This repository builds a series of classifiers that predict whether melodies from the Essen corpus originate from China or Europe, using numeric features from the Python package melody-features as predictors. It reproduces the manuscript’s confusion-matrix figures, runs exploratory factor analysis and a factor-based logistic model in R, and benchmarks logistic regression for each feature-extraction source (IDyOM, jSymbolic, etc.).
Run everything from the repo root unless noted otherwise.
| Requirement | Notes |
|---|---|
| Python 3.10+ | Check with python3 --version. |
| R | Check with Rscript --version. Install from CRAN. |
melody-features |
Installed via requirements.txt. It ships the Essen corpus used to resolve melody paths from basename lists. |
1. Clone and enter the repo
git clone https://github.com/dmwhyatt/Style-Classification-Analysis.git
cd Style-Classification-Analysis2. Python environment
python3 -m venv .venv
source .venv/bin/activate # Windows: .venv\Scripts\activate
pip install -r requirements.txt3. R packages (for factor_logistic.R only)
Rscript -e 'install.packages(c("tidyverse", "psych", "jsonlite"), repos="https://cloud.r-project.org")'ggplot2 is included in tidyverse.
4. melody-features
Feature extraction is run using the Python package defaults. Some inputs may be skipped (e.g. unsupported or polyphonic). This is expected behaviour.
Two files list melody basenames (no paths):
| File | Role |
|---|---|
usable_china.txt |
One basename per line → pool for China. |
usable_europa.txt |
One basename per line → pool for Europe. |
logistic.py uses every China basename and draws a random subset of Europe (random.seed(42), at most 2200 melodies).
With .venv activated:
python logistic.py
python xgbclassifer.py
Rscript factor_logistic.R
python factor_logistic_plot_confusion.py
python comparison.py| Step | Command | What it does |
|---|---|---|
| 1 | python logistic.py |
Builds essen_china_europe_features.csv on first run (this can take a long time due to IDyOM runs). Same stratified train/test and CV as other scripts. Writes Figure 1 (confusion_matrix.pdf) plus coefficient and permutation-importance artefacts. |
| 2 | python xgbclassifer.py |
Needs the features CSV. Same split/features as 1. Writes Figure 2 (xgb_confusion_matrix_test.pdf). |
| 3 | Rscript factor_logistic.R |
EFA on the same numeric features (9 factors, promax, parallel analysis). Writes Figure 3 (factor_eigenvalues_elbow.pdf), factor GLM output, and CSVs consumed by 4. |
| 4 | python factor_logistic_plot_confusion.py |
Reads R’s prediction CSVs. Writes Figure 4 (factor_logistic_confusion_matrix_test.pdf). |
| 5 | python comparison.py |
Needs the features CSV from 1. Builds or loads source_to_csv_columns_with_novel.json, trains one logistic model per implementation source plus an all features baseline, writes comparison CSV/TeX/PDF and coefficients/*.csv. |
First run of Step 1 can take a long time.

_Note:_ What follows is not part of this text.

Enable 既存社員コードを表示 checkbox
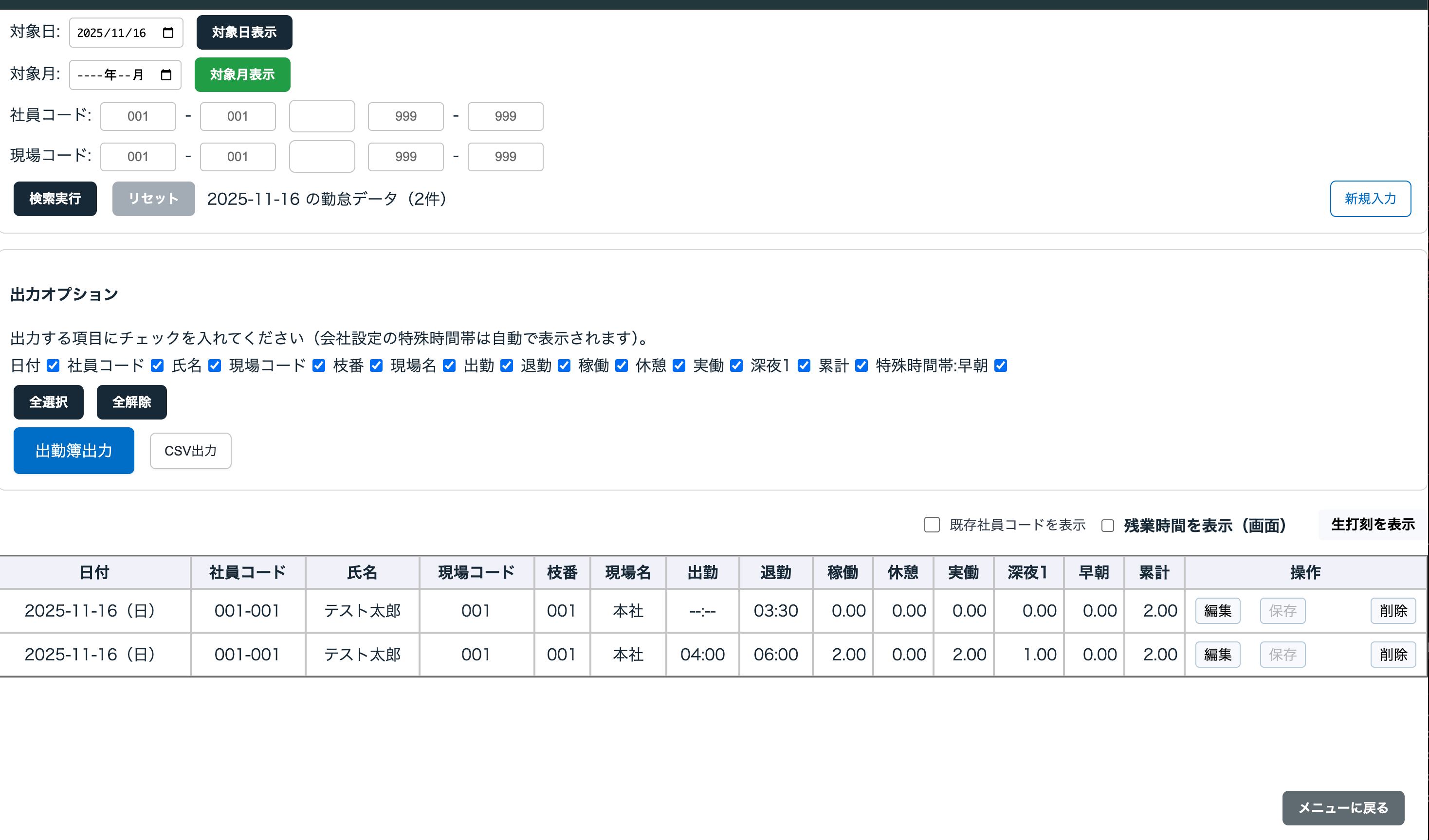This screenshot has width=1429, height=840. [x=931, y=525]
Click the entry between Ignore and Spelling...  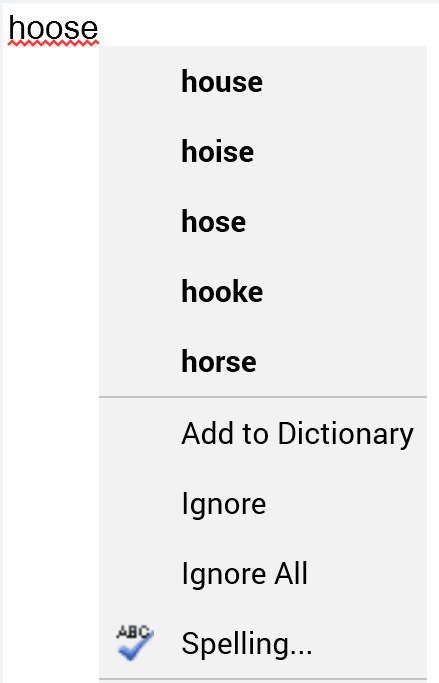(263, 573)
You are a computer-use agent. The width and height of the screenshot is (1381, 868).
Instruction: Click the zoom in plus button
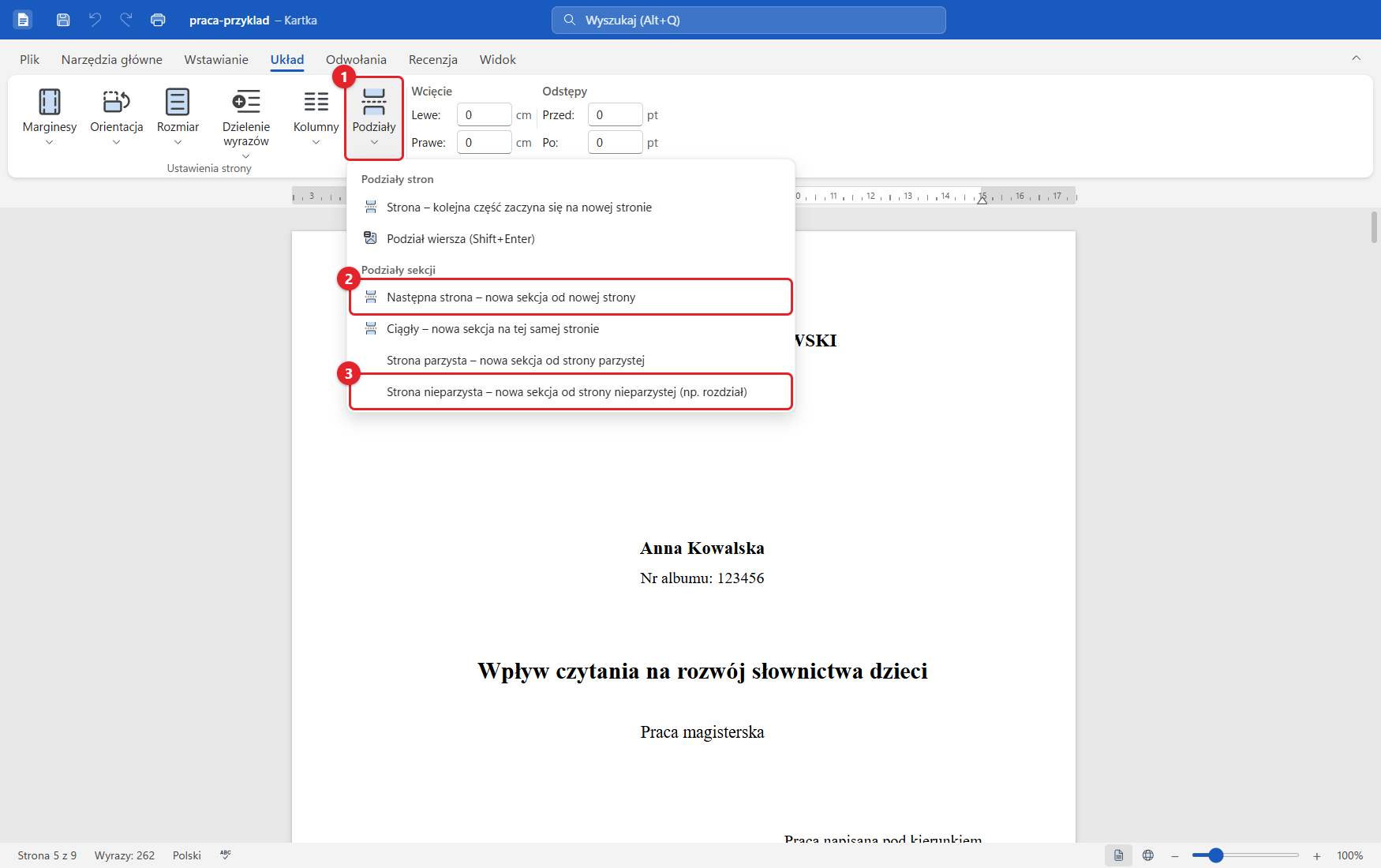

Later runs load essen_china_europe_features.csv and skip re-extraction unless you delete that file.
| Figure | Output file | Produced by |
|---|---|---|
| 1 | confusion_matrix.pdf |
python logistic.py |
| 2 | xgb_confusion_matrix_test.pdf |
python xgbclassifer.py |
| 3 | factor_eigenvalues_elbow.pdf |
Rscript factor_logistic.R |
| 4 | factor_logistic_confusion_matrix_test.pdf |
python factor_logistic_plot_confusion.py (after 3) |
Rscript factor_logistic.R also writes a self-contained 3D interactive visualization of the eight-factor solution to docs/:
| File | Role |
|---|---|
docs/index.html |
Three.js / 3d-force-graph viewer. |
docs/network_data.js |
Nodes (factors + variables with |loading| > 0.3) and links. |
docs/network_data.json |
Same data as a portable JSON sidecar. |
python build_melody_examples.py populates docs/melody_examples/ with a piano-roll PNG and a synthesized WAV for the 3 highest and 3 lowest-scoring melodies for every feature node and every factor node in the network. Clicking any node then displays these examples.
- Features are ranked by their value in
essen_china_europe_features.csv. - Factors are ranked by the regression factor scores in
factor_scores_for_logreg.csv(produced byfactor_logistic.R). - All of this is precomputed to make the webapp performant.
- Random seeds:
42is fixed in the Python scripts (train_test_split, CV folds, Europe subsample, XGBoost, etc.) and infactor_logistic.R(set.seed(42)). - Same train/test rows across
logistic.py,comparison.py, andxgbclassifer.py— Keeptest_size=0.2and seeds unchanged. - Invalidate the feature cache — Delete
essen_china_europe_features.csvto force re-extraction (e.g. after changingusable_*.txtor upgradingmelody-featuresin a way that affects columns).